アンリマン
「さあ、創造されよ。邪神 《アンリマン》」
神父が宣言すると、神父の前の空間に暗闇が産み出された。それはだんだん形をなしていき、最終的に髪の長い、筋骨隆々とした巨人へと変貌した。全身は変わらず暗闇に覆われているが、目だけが赤々と輝いていた。
「あれが邪神……」
僕はその存在に圧倒されて、尻餅をついた。
デカい、デカすぎる。それだけじゃない。まとっているオーラが僕たち普通の人間とは違いすぎる。
恐怖の象徴、まさにその言葉こそがふさわしかった。
「さあ、邪神の姿をご覧になってどうですか? 戦きましたか、絶望しましたか? ですが、ご安心を。すぐに楽にしてさしあげますから」
神父はさっきとは打って変わって饒舌だった。手の甲の傷を気にしている様子はなかった。
「さあ、アンリマン。生者に死の救済を」
その合図を皮切りに邪神はこちらに駆けてくる。
「ひぃぃぃぃ!!!」
恐怖に支配された僕の前にエヴァンスが立ち塞がる。
「あなたは下がっていなさい」
「お、お前は?」
「私は邪神と戦います」
エヴァンスが自分よりも巨大な存在に向かっていく。
僕はその背中を見て、勇敢であると思うと同時に、勝てるわけがないと思った。
何故なら相手は人ではなく、邪神だ。
いくら優秀だろうが、あんな化け物じみた存在に太刀打ち出来るはずがない。無駄に命を散らすだけだ。

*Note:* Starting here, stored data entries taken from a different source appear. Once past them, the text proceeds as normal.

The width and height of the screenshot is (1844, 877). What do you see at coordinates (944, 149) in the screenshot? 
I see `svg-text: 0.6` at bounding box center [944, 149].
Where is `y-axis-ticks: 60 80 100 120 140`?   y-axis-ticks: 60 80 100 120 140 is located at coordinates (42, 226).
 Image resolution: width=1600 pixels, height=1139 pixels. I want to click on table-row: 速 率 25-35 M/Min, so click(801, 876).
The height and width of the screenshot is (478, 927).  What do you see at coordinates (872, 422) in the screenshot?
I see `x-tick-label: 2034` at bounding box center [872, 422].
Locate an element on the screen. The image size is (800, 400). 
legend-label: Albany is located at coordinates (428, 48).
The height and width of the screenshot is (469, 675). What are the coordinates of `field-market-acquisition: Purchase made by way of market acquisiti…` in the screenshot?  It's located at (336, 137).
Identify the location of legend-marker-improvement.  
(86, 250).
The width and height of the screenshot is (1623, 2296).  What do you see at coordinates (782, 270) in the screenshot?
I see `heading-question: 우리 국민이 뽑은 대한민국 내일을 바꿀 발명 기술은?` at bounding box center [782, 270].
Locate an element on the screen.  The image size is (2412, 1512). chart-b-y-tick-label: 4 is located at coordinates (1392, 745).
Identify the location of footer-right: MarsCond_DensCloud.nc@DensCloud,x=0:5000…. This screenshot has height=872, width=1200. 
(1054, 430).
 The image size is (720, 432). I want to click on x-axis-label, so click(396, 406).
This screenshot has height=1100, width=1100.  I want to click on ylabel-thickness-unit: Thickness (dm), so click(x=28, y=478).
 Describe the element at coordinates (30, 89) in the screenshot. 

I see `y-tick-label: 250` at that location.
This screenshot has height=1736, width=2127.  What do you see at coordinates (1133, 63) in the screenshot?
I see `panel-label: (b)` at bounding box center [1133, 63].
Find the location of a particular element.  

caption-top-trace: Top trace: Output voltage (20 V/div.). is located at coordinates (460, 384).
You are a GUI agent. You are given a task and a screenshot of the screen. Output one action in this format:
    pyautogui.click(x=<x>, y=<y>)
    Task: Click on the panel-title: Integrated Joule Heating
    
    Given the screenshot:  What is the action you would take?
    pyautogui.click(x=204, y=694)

自らに向かってきた存在に邪神は大きな拳を振り下ろす。
エヴァンスはギリギリ回避するが、床が見事に砕けちった。
邪神はそれからも両方の拳で、エヴァンスを狙い続ける。拳の応酬にエヴァンスは次第に追い詰められていく。
そんな中、エヴァンスが足を滑らせた。
その隙を邪神は見逃さず、なんと長い髪を伸ばして、エヴァンスの片足を絡め取った。
「なっ……」
囚われのエヴァンスを邪神は髪を操り、勢いよく床に叩きつけた。
口から血が噴出する。
床にめり込んだエヴァンスは荒い息を吐いて、ゆっくりと立ち上がる。
「浅はかな。いいや、愚かしい。邪神に比べれば、人間など取るに足りない存在。それなのに抗おうとするなど、以っての外です」
ボロボロのエヴァンスを神父が侮蔑と憐憫の入り交じった目で見つめる。
「けれども、自分から死を欲するなら、致し方ありません。アンリマン、彼に相応しい最高の死を」
神父の声に反応して、邪神はエヴァンスに掌を向ける。
すると、掌にだんだん黒いエネルギーのようなものが収束していく。
直感的に僕はあれを食らったらまずいと思った。
とはいえ、僕とエヴァンスは離れた場所にいた。今更助けにいっても間に合わない。
かくいうエヴァンスの方は、銀の銃を構えて、銃口を邪神に向けている。
あんなものであれを防げるはずがない!
『ごおおおぉぉぉおおお』
邪神が恐ろしい叫びを上げ、黒いエネルギーが一直線上にエヴァンスに向かっていくのと、エヴァンスが引き金を引いたタイミングはほぼ一緒だった。